La terza, è rappresentata dal totale ribaltamento della teoria dello sviluppo, che nella letteratura economica ( con poche non affermate “differenze” di approccio) è fondata essenzialmente sull’incremento del fattore tecnologico (input di capitale); la qual cosa non può che avere come conseguenza una cronica disoccupazione anche in presenza di un consistente tasso di crescita economica, giacchè l’incremento delle produzioni per via della tecnologia non assicura aumento della forza lavoro occupata né del salario unitario, mentre si registra un maggiore profitto in presenza di un incremento delle vendite ed, in taluni casi, anche di una loro costanza.

Yerushalmi, invece, insiste sulla necessità di aumentare il livello delle produzioni assorbendo la mano d’opera disponibile e relegando il fattore capitale (input tecnologico) a “variabile dipendente”; nel senso che l’input di fattore tecnico va dosato con le esigenze di incremento del prodotto solo dopo aver assicurato il “pieno impiego” della forza lavoro.

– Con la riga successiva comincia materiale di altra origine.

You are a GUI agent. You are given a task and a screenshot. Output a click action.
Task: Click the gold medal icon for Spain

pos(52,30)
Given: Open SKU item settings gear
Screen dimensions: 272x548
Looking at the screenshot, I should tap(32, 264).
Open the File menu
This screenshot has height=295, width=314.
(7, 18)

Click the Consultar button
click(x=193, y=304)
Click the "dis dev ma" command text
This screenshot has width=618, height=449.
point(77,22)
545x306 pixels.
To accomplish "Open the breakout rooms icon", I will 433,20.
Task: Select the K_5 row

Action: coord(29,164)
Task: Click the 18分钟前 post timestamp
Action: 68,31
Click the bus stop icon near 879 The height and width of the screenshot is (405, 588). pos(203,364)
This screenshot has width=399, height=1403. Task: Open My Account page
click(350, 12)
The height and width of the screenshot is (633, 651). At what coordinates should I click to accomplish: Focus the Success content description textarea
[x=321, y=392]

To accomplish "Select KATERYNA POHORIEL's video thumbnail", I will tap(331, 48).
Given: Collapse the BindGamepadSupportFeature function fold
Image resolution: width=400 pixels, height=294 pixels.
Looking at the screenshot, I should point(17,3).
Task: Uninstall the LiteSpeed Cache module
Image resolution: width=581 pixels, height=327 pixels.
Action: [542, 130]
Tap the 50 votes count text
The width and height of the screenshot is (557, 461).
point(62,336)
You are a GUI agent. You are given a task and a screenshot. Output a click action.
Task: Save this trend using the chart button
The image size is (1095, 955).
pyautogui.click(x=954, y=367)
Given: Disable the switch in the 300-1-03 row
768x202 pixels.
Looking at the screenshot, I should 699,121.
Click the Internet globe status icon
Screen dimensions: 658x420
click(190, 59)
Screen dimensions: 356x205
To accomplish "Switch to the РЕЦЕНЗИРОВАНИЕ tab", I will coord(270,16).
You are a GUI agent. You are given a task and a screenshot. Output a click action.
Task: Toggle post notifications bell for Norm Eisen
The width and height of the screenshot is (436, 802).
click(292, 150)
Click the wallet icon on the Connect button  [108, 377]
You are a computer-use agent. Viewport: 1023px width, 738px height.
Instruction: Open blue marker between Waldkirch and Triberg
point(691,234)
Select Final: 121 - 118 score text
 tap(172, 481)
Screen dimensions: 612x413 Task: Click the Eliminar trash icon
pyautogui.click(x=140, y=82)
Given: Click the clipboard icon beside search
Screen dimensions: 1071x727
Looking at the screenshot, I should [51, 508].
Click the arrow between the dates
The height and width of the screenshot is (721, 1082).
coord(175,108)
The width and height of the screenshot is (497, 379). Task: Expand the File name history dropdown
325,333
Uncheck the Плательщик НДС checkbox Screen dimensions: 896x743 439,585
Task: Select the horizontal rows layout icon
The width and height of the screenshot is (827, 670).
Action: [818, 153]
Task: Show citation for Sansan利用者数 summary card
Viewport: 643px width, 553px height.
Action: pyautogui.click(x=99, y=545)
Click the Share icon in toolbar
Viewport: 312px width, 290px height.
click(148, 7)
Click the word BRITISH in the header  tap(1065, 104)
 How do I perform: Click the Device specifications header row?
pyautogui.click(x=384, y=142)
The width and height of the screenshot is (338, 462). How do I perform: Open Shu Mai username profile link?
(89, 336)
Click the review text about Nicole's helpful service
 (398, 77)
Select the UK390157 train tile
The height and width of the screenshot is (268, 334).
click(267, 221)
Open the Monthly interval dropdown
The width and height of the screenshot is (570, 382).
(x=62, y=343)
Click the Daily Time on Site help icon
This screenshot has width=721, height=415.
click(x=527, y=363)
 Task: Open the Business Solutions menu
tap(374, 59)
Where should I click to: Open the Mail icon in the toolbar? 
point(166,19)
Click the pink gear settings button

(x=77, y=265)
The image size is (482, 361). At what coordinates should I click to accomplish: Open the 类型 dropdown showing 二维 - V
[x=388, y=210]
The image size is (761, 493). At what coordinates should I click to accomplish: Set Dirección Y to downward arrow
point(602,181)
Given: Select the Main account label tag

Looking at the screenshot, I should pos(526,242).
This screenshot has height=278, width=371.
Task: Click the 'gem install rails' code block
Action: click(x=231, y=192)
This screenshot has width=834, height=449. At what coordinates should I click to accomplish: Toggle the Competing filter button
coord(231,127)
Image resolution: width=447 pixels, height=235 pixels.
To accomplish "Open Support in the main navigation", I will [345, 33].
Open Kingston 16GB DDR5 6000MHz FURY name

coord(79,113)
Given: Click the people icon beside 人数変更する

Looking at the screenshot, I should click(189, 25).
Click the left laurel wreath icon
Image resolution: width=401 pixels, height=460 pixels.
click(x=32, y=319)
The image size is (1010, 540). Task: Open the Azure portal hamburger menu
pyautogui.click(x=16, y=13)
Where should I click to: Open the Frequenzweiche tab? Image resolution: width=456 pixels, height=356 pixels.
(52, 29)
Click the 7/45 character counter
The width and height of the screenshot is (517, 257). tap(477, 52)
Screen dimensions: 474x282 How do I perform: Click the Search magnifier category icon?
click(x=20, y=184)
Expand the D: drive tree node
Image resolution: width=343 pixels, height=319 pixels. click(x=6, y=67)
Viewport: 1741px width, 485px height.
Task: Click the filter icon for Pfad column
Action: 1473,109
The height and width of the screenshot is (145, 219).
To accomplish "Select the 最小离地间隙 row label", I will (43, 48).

In tal modo si assicura la crescita del reddito unitario delle masse e del benessere economico conseguente, sostenendo lo sviluppo dell’Economia per il tramite dei “consumi” ancor prima che mediante la leva “investimenti”.

Certo è che il modello di funzionamento dell’Economia proposto dall’Autore richiede un ribaltamento degli attuali equilibri di potere, non che degli assetti della politica, della finanza e dell’organizzazione del sistema produttivo.

Al riguardo, il lettore sarà sorpreso dall’approccio che Yerushalmi utilizza nello svolgimento dell’analisi, la quale con disinvoltura si sposta dal piano tecnico-economico a quello per così dire “teosofico” e spirituale, con deduzioni e conclusioni che intendono “rassicurare” lo studioso attento e con mente libera da preconcetti sul fatto che “… è certo che l’attuale sistema di ripartizione del potere sarà sostituito da un modello economico e politico fondato sull’equità e sul superamento delle perversioni in atto, rispetto all’ordine naturale delle cose … piaccia o no agli attuali uomini di potere …”.